**Problem requirements**
Find every line of the listing below where "will" appears, and copy it.

*** Opening Dataset records ***

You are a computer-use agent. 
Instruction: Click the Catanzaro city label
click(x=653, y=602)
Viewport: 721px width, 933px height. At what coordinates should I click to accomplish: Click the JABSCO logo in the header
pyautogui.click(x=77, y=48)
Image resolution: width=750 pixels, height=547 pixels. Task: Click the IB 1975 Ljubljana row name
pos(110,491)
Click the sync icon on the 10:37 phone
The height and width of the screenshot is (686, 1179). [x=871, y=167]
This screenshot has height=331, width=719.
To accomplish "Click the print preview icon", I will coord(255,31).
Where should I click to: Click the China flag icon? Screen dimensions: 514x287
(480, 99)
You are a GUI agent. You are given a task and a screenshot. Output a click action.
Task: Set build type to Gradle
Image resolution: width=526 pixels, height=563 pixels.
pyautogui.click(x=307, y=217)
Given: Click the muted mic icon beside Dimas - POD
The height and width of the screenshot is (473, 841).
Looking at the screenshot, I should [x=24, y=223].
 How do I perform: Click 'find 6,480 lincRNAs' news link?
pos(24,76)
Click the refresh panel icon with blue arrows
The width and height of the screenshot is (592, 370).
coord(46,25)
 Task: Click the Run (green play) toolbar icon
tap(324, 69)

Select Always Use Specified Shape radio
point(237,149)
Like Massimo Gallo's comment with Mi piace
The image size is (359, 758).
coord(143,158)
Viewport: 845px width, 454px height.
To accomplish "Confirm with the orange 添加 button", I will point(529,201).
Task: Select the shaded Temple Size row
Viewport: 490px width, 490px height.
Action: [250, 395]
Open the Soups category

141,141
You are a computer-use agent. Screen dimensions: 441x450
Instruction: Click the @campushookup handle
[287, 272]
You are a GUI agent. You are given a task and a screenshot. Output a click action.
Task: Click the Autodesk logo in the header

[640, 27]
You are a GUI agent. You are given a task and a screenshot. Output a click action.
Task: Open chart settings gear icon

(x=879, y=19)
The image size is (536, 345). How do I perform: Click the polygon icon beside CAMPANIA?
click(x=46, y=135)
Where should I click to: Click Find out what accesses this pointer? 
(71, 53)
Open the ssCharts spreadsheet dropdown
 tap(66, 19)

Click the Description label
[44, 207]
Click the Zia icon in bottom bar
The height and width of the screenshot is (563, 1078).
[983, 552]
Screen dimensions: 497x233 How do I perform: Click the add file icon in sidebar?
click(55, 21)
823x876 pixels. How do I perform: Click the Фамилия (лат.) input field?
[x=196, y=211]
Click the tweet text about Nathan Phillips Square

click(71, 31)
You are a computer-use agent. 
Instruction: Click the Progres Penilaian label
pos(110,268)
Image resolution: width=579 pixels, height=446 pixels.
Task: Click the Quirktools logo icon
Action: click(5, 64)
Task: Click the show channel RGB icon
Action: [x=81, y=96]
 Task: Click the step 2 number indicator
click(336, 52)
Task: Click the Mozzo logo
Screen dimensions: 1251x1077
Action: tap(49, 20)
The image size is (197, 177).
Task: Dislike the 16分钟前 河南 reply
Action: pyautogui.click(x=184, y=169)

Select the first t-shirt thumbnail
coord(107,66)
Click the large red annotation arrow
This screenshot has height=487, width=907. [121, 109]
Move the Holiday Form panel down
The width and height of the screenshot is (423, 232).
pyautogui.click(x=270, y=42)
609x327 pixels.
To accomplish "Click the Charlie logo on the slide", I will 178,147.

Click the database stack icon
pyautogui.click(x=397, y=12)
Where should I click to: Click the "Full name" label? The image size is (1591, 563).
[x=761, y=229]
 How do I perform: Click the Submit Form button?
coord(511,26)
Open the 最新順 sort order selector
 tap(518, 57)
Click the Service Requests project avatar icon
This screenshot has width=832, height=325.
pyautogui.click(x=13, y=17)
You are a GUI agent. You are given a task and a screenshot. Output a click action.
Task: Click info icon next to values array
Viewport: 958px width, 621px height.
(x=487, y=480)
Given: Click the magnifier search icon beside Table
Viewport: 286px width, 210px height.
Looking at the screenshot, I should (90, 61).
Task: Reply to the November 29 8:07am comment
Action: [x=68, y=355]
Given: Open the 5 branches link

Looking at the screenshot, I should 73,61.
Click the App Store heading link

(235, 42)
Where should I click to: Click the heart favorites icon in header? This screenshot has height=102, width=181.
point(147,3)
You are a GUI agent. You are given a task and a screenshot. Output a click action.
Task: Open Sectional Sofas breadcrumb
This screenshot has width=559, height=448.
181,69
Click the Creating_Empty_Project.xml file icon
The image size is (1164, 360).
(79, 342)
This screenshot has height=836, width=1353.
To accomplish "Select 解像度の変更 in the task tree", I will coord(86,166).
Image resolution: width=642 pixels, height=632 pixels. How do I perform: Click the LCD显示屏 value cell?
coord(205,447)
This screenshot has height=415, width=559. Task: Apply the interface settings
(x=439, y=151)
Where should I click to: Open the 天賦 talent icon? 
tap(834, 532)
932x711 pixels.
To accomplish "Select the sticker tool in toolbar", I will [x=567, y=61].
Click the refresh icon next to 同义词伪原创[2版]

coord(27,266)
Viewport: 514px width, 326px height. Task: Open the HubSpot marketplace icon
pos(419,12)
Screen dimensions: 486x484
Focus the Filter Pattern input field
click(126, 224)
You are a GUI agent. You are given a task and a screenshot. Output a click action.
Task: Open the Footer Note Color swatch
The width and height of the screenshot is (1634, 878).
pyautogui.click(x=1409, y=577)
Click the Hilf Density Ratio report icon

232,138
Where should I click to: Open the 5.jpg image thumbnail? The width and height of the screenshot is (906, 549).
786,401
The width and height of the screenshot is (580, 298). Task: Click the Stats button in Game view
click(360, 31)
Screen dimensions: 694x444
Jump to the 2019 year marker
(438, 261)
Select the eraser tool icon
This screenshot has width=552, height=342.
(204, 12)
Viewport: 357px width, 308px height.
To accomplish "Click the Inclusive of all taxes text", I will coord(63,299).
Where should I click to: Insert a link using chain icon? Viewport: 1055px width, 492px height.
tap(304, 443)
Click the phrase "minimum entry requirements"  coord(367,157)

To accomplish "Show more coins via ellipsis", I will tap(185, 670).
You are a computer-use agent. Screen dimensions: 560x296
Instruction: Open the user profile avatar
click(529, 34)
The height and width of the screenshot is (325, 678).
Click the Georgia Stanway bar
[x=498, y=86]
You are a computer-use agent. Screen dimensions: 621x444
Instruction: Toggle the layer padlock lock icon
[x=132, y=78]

*** Closing Dataset records ***

**Reply**
To accomplish "Click the print preview icon", I will coord(255,31).
To accomplish "Confirm with the orange 添加 button", I will point(529,201).
To accomplish "Click the Charlie logo on the slide", I will 178,147.
To accomplish "Select 解像度の変更 in the task tree", I will coord(86,166).
To accomplish "Select the sticker tool in toolbar", I will [x=567, y=61].
To accomplish "Click the Inclusive of all taxes text", I will coord(63,299).
To accomplish "Show more coins via ellipsis", I will tap(185, 670).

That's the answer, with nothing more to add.